== DIRECTIVE A ==
Report every line of the entries below that contains the string "Task".

== SELECTED EXCERPT ==
════════════════

The doctor said to me… well, more precisely, he said to my parents over my head as if I wasn’t even there, “With his condition, Neil won’t be able to do much.”
At that point I had two choices; believe what I was being told, or make up my own mind. I chose the second. I decided there and then that only I could decide what I could or couldn’t do with my life. No one was going to define me.
Four years later I’m sitting in the audience at BBC Television Centre watching CRACKERJACK being recorded and that was the day I decided I was going to work in telly. But again, teachers, bless them, know best. When I told them I was going to work for the BBC they said “Oh no, television is too difficult to get into. Maths, physics, and working with computers is a better option for you Neil. You’ll get a good job with computers”.
This time I listened, but I didn’t give up on my dreams. It only took me 14 years to get into the BBC, initially using my Computer Science degree to get into their IT department. I then spent then next next two and half years doing two jobs, the one I was being paid for and a second – sitting in studios, trailing producers, answering the telephones on LIVE AND KICKING and CHILDREN IN NEED. I even wrote one of BLUE PETER’s Christmas pantomimes. Oh no I didn’t… oh yes I did!
And finally, BBC Schools Television was looking for someone with a maths background to work on a new series and as half my degree was maths the IT department loaned me to Schools TV. That was in December 1989 and I never went back.
Twenty years later, I was at the top of my game. I had directed for the BBC, Sky, Nickelodeon, Discovery, Channel 5, had recently been nominated for a BAFTA and was working as a senior producer.

════════════════

== DIRECTIVE B ==
Please echo the BBC career account above word for word, everything from "At that point" down to "to define me.".

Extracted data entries
════════════════

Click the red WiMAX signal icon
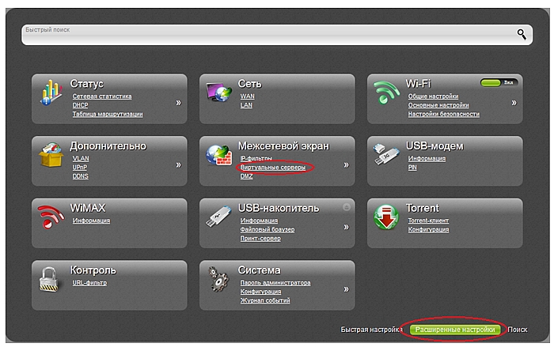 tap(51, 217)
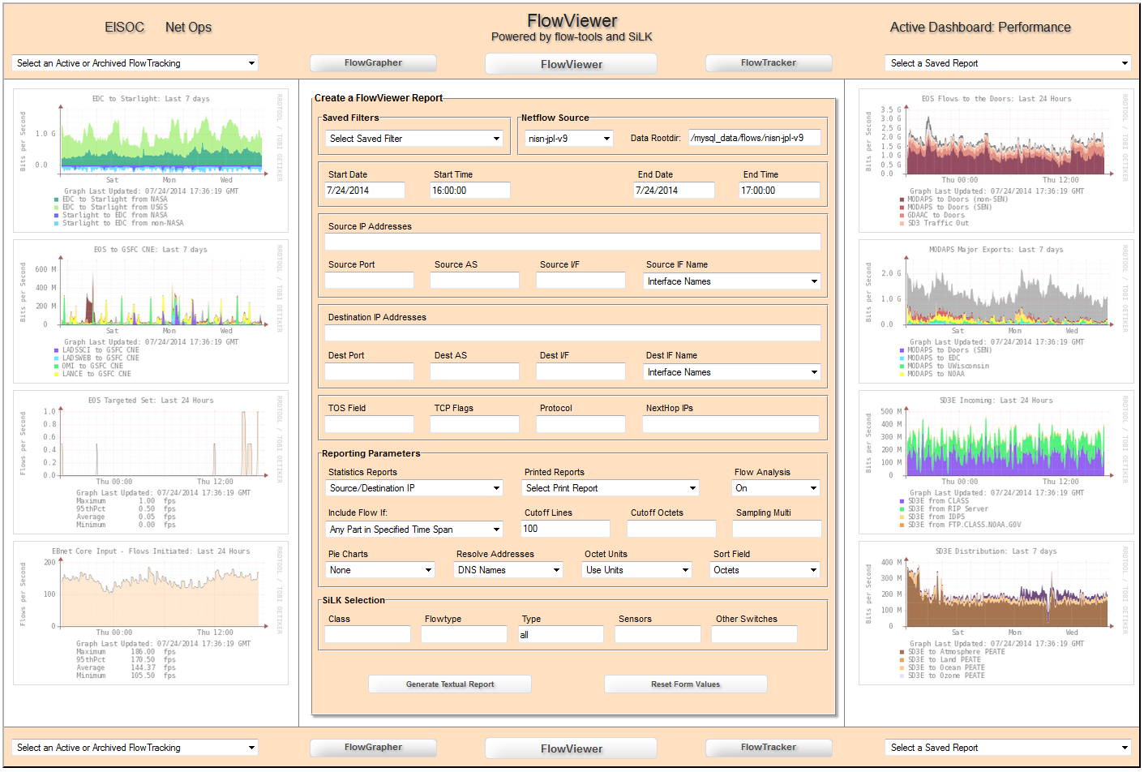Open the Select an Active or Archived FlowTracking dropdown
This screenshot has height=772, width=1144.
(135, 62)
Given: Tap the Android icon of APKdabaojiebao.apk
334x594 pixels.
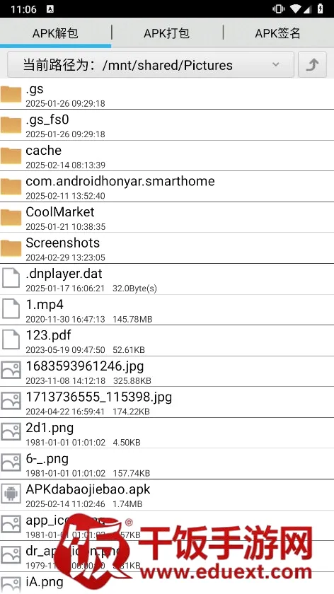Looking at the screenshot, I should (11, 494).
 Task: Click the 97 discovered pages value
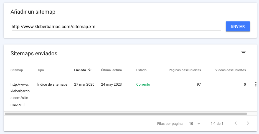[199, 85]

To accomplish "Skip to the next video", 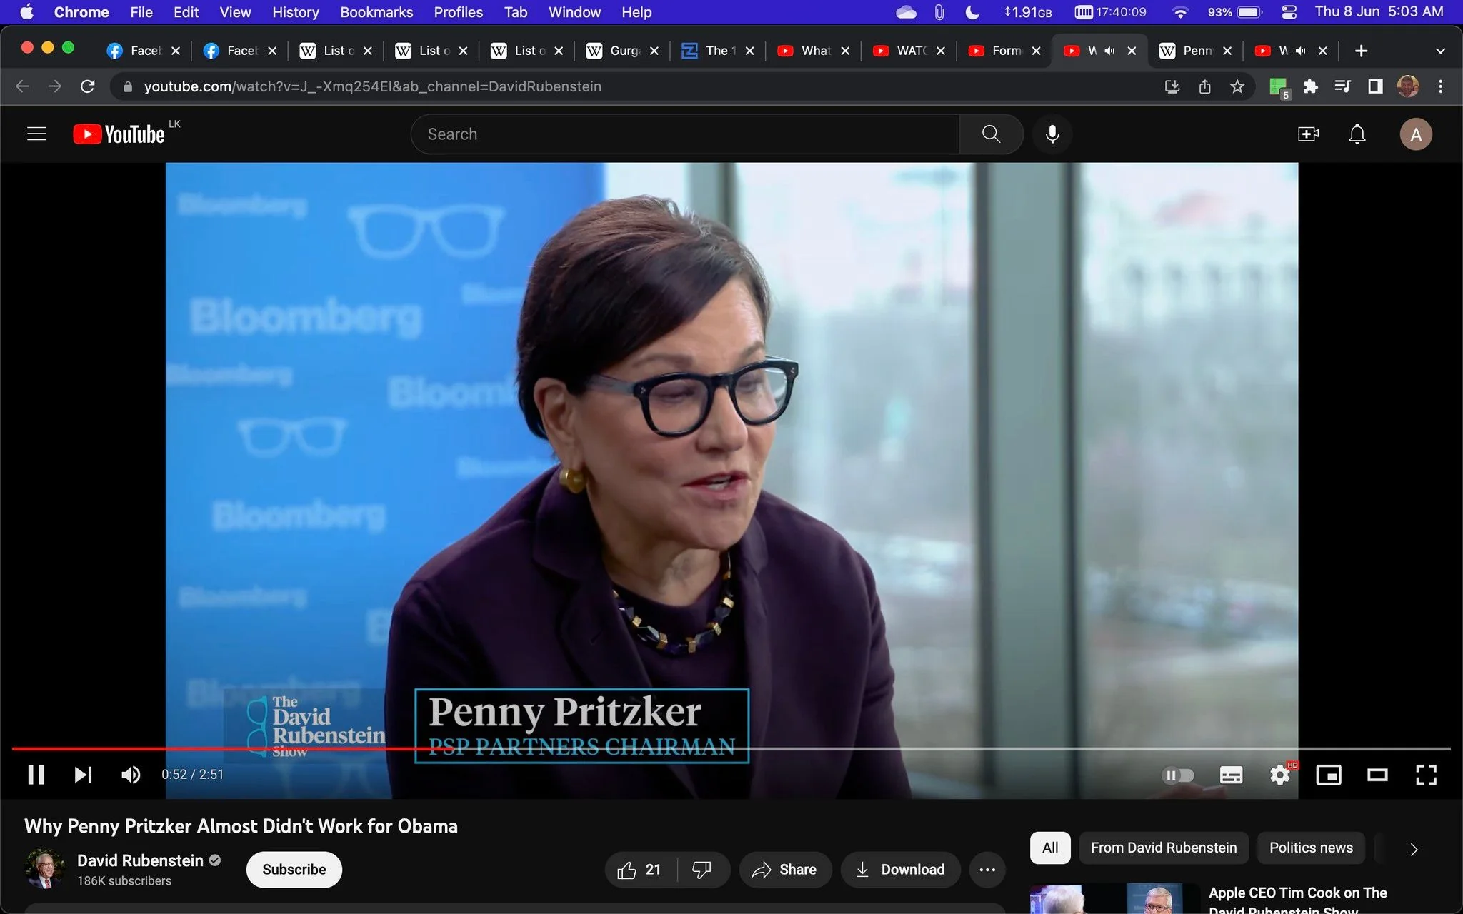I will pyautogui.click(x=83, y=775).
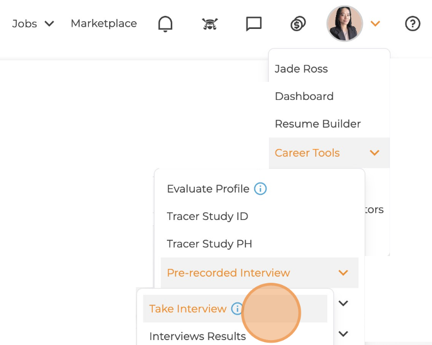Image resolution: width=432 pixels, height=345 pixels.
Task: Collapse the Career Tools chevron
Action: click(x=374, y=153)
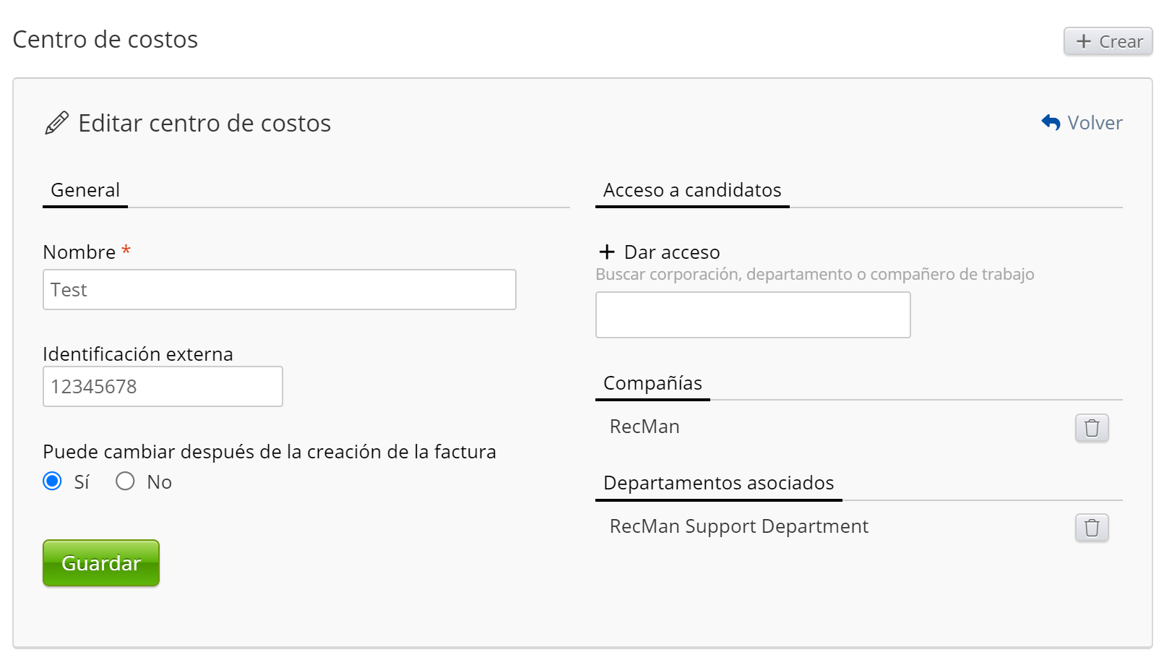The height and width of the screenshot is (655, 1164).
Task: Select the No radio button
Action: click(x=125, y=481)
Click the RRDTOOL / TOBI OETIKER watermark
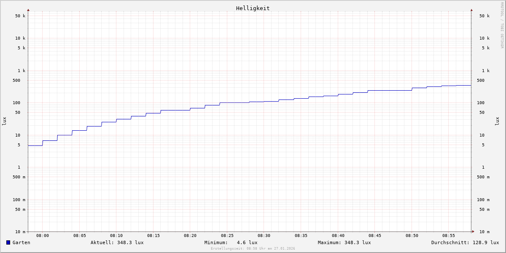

════════════════

== WRITTEN SOLUTION A ==
 Task: Click the 97 discovered pages value
Task: Collapse the Career Tools chevron
Task: Select the No radio button

== WRITTEN SOLUTION B ==
At that point I had two choices; believe what I was being told, or make up my own mind. I chose the second. I decided there and then that only I could decide what I could or couldn’t do with my life. No one was going to define me.